Taylor is problematic because his term was cut short by his death in office. The above website points to his opposition to the Compromise of 1850, but Taylor did not live long enough to fully deal with that potential crisis. Everything that was incomplete when Taylor died was dumped into the lap of his vice-president, Millard Fillmore. Fillmore was the one who had to decide whether to sign the various bills that made up the compromise. To his perpetual discredit, Fillmore signed the unconstitutional Fugitive Slave Act into law, but, in doing so, he was only following the dictate of principle that one of his successors, Abraham Lincoln, stated as preservation of the Union at all costs, whether it meant preserving slavery or abolishing it; Fillmore thought that he could only preserve the Union by signing the Slave act. Having been an abused indentured servant in his own youth, signing that law could not have been his favorite moment in his presidency, but Fillmore did it because he thought he had to. This was probably why, more than twenty years later, the New York Times said in Fillmore's obituary that he was a politician at a time when America needed a statesman, but 20-20 hindsight is cheap.

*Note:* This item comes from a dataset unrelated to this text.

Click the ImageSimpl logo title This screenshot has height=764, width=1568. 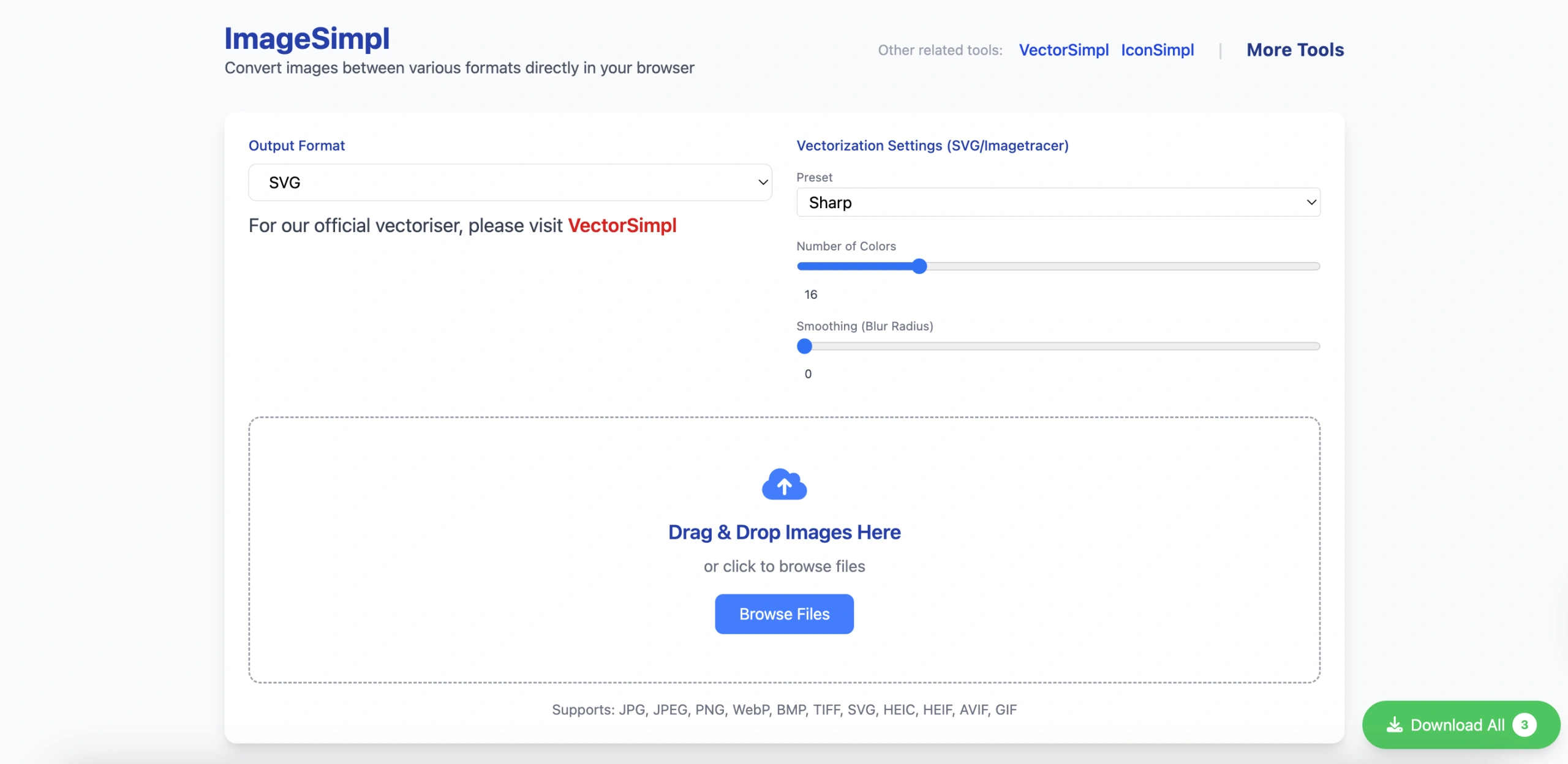307,39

On the other hand, President Fillmore passed up about six different opportunities to get the United States into wars. If they had had the Nobel Peace Prize in those days, Fillmore would have deserved it. It is annoying how many of these rankings of U.S. presidents favor the ones who presided over wars. (Admittedly, the libertarian survey mentioned above does not do that; the only president on the list who presided over a war was James Madison, and he is remembered more for his many other accomplishments.) Even James Knox Polk gets rated fairly highly even though about the only thing he accomplished was getting the United States into the Mexican War. During the Taylor-Fillmore administrations, there was an opportunity for a rematch with Mexico, but Fillmore averted it. Unlike successors as well as predecessors, he avoided war with Spain over Cuba. He also avoided potential wars with other European and Latin America countries. Most notably, if controversially, Fillmore's signing of the Fugitive Slave Act probably postponed the Civil War.

Instead, the United States enjoyed relative economic prosperity during Fillmore's tenure, a prosperity that continued during the administration of his immediate successor even though all of it was underlain by the coming storm. (When James Buchanan allowed Confederates to capture federal armories in the run-up to the Civil War, Fillmore did lambast the sitting president for his inaction against these outrages.)  Quite possibly, however, Fillmore's postponement of the Civil War had a positive effect: the war's taking place ten years earlier than it actually did might have led to a Confederate victory, resulting not only in the end of the Union but the continuation of slavery for the rest of the nineteenth century.